Copy word for word the lines of the listing below, from the line containing "Find the location of a particular element. The width" through the line containing "center [141, 45].", inclusive.

## Provided records:
* * *

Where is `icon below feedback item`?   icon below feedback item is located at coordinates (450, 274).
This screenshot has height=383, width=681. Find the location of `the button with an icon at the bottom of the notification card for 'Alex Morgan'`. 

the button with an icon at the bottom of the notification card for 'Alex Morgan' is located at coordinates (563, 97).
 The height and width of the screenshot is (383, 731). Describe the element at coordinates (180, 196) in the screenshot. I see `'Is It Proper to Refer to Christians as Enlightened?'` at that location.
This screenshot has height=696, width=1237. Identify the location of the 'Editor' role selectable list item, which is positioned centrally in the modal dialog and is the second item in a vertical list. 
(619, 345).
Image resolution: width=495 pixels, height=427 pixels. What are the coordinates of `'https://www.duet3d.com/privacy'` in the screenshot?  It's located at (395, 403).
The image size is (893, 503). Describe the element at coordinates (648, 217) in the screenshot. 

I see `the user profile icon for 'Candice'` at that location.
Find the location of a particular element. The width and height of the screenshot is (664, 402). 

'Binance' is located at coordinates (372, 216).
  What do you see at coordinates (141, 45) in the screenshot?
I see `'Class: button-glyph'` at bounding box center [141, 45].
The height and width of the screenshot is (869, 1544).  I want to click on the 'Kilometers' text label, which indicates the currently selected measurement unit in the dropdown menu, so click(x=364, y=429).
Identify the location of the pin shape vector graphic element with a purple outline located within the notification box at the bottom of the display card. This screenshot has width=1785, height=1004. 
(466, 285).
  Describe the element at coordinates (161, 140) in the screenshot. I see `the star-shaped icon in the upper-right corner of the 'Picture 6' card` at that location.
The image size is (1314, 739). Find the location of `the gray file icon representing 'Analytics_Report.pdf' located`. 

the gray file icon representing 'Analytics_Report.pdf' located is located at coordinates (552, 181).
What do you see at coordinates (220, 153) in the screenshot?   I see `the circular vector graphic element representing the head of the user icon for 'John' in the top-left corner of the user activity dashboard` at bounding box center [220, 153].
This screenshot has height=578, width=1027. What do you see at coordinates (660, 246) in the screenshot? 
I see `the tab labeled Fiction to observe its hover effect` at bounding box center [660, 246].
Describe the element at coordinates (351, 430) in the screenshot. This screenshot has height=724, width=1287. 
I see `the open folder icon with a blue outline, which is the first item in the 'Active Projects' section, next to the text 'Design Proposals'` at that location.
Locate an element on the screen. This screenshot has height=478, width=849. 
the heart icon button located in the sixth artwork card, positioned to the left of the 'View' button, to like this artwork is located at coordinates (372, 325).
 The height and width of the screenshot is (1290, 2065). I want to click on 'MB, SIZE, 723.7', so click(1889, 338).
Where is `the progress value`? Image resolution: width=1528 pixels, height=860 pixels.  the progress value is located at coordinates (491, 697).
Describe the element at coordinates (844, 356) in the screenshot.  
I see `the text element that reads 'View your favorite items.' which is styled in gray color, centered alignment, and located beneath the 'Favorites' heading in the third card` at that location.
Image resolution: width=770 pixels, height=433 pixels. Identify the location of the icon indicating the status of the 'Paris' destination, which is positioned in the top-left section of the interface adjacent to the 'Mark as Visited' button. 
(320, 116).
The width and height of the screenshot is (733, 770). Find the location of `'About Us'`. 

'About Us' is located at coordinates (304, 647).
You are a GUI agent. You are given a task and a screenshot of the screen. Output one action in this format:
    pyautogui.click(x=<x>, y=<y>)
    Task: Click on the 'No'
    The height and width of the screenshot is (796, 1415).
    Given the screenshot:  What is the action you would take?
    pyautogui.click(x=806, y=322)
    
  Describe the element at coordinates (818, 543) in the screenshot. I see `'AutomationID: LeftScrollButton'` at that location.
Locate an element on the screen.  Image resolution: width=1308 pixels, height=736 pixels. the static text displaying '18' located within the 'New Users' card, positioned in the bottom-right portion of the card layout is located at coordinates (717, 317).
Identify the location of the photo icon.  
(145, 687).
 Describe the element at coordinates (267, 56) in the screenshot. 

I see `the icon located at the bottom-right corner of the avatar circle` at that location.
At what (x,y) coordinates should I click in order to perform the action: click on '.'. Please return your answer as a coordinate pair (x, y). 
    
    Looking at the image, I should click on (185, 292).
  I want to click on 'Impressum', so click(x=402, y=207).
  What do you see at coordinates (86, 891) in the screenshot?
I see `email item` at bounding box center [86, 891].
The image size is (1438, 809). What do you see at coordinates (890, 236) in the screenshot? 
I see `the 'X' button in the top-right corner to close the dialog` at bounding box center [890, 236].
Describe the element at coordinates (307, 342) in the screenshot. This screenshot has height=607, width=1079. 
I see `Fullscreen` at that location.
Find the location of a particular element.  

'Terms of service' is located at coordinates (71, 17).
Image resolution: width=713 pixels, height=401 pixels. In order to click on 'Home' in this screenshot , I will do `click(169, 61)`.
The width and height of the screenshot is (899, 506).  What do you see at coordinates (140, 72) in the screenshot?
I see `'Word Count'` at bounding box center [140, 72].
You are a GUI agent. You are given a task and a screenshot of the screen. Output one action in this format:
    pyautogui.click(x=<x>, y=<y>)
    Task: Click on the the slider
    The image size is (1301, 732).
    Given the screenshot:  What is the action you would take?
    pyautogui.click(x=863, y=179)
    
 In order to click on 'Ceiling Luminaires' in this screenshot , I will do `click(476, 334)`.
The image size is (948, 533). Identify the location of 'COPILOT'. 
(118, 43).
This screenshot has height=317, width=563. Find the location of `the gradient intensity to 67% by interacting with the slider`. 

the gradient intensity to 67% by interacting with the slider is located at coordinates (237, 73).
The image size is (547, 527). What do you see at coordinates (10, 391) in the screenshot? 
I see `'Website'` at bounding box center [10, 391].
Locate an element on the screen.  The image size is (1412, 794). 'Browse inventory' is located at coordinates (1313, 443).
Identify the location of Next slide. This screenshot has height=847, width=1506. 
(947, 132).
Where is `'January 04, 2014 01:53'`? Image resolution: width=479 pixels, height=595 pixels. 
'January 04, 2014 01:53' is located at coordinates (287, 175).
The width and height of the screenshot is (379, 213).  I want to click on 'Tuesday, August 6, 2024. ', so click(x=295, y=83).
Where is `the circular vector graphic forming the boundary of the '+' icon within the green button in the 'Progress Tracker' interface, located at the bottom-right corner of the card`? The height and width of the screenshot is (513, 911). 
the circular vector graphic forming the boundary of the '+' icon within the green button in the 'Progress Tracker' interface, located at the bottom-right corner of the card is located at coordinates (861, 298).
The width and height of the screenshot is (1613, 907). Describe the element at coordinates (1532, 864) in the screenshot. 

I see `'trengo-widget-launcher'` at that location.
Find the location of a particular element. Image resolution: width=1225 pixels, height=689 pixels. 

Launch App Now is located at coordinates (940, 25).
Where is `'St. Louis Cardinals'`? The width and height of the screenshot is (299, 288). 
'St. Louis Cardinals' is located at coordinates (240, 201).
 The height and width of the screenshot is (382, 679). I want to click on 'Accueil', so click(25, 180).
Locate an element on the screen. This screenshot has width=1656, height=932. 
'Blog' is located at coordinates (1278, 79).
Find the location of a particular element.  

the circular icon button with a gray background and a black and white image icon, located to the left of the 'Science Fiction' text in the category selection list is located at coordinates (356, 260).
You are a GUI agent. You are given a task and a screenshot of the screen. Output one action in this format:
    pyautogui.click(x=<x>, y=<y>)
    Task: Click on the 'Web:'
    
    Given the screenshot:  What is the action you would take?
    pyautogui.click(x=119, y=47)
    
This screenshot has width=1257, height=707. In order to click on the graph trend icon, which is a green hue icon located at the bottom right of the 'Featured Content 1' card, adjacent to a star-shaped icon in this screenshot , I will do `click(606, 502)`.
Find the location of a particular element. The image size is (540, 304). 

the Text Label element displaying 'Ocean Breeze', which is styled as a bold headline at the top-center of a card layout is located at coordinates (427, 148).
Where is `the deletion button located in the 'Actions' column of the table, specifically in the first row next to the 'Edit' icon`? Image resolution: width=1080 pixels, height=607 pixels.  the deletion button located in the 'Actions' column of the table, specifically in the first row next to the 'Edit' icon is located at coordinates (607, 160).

* * *

## Response to this exercise:
Find the location of a particular element. The width and height of the screenshot is (664, 402). 

'Binance' is located at coordinates (372, 216).
  What do you see at coordinates (141, 45) in the screenshot?
I see `'Class: button-glyph'` at bounding box center [141, 45].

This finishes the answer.